Una legge minaccia le Ong in Egitto

Il presidente egiziano Mohamed Morsi ha inviato al consiglio consultivo, la camera alta del Parlamento, la proposta di legge sulle Ong. Una legge che, si teme, possa paralizzare la società civile egiziana.

Nonostante le parole pronunciate da Morsi oggi nel corso di una conferenza sulle organizzazioni non governative in cui si è dichiarato consapevole dell’importanza delle Ong e del ruolo che esse svolgono nel promuovere lo sviluppo del paese, la legge che la camera alta del parlamento si appresta ad approvare ridurrà drasticamente la libertà di azione di oltre 41.000 organizzazioni non governative che operano sul territorio egiziano.

La legge, infatti, permetterà al governo di intervenire nelle attività e nella gestione delle organizzazioni della società civile e di controllarne i finanziamenti. In questo modo, come hanno fatto notare diversi critici, tutte le Ong egiziane diventeranno parte integrante dell’apparato statale egiziano perdendo totalmente la loro indipendenza.

Le interferenze del governo egiziano nelle attività delle ong non sono nuove: Mubarak durante il suo regime aveva fatto largo uso della legislazione repressiva per scoraggiare le organizzazioni della società civile che denunciavano le frodi elettorali, gli abusi e le torture. Nel 2002 era stata approvata la legge 86, aspramente criticata per aver affidato allo stato il controllo sulla creazione e le attività delle Ong.

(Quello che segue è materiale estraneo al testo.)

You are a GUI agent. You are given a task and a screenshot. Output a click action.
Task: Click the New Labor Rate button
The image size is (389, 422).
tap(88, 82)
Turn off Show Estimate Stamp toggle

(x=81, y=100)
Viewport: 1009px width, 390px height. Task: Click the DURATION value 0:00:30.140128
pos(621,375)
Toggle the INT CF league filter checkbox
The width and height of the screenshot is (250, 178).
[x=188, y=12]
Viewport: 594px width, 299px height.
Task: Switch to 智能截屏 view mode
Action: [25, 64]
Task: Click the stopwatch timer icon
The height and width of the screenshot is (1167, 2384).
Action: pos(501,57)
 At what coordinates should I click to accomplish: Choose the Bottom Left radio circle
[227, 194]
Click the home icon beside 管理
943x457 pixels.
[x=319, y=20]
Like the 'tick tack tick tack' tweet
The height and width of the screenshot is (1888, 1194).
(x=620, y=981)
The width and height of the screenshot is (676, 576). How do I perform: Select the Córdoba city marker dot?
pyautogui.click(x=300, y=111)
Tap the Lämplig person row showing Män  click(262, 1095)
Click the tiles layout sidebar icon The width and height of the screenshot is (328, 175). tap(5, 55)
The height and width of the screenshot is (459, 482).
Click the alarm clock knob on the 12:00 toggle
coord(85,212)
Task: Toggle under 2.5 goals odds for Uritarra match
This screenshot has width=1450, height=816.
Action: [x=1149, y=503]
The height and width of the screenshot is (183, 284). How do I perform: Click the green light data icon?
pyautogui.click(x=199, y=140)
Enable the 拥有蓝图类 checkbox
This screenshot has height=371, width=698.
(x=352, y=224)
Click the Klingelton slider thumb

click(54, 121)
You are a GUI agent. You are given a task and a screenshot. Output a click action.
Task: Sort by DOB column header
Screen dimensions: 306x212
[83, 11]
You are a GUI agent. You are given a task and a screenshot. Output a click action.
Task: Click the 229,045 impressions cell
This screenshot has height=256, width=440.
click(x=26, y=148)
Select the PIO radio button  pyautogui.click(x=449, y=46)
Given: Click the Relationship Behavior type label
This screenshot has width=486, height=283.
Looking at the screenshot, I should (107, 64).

Ora Morsi intende continuare sulla linea del suo predecessore proponendo un progetto di legge che intende “imbavagliare” le Ong secondo quanto ha dichiarato il capo dell’ufficio di Human Rights Watch in Egitto, Heba Morayef. La proposta di legge permetterà al governo egiziano di intervenire in quasi ogni aspetto della vita di una ong: dalla composizione e l’elezione dei membri del consiglio fino alle loro competenze e al loro orientamento politico. Oltre a considerare le Ong come istituzioni dello Stato e i loro dirigenti e membri come funzionari statali, la legge prevede controlli amministrativi e finanziari a cadenza bimestrale e istituisce un rigido processo di registrazione per le Ong. Verrà istituito un comitato composto da 9 membri che sarà incaricato di approvare la registrazione delle Ong e potrà rifiutare la registrazione di quelle organizzazioni considerate in contrasto con i “bisogni” della società egiziana.

Insomma un vero e proprio attentato alla libertà di espressione e di organizzazione della società civile egiziana che teme che l’approvazione di questa legge possa decretare la nascita di un nuovo stato di polizia, ancora più repressivo di quello precedente. Se la proposta dovesse diventare legge le Ong in Egitto avranno vita dura, se non impossibile.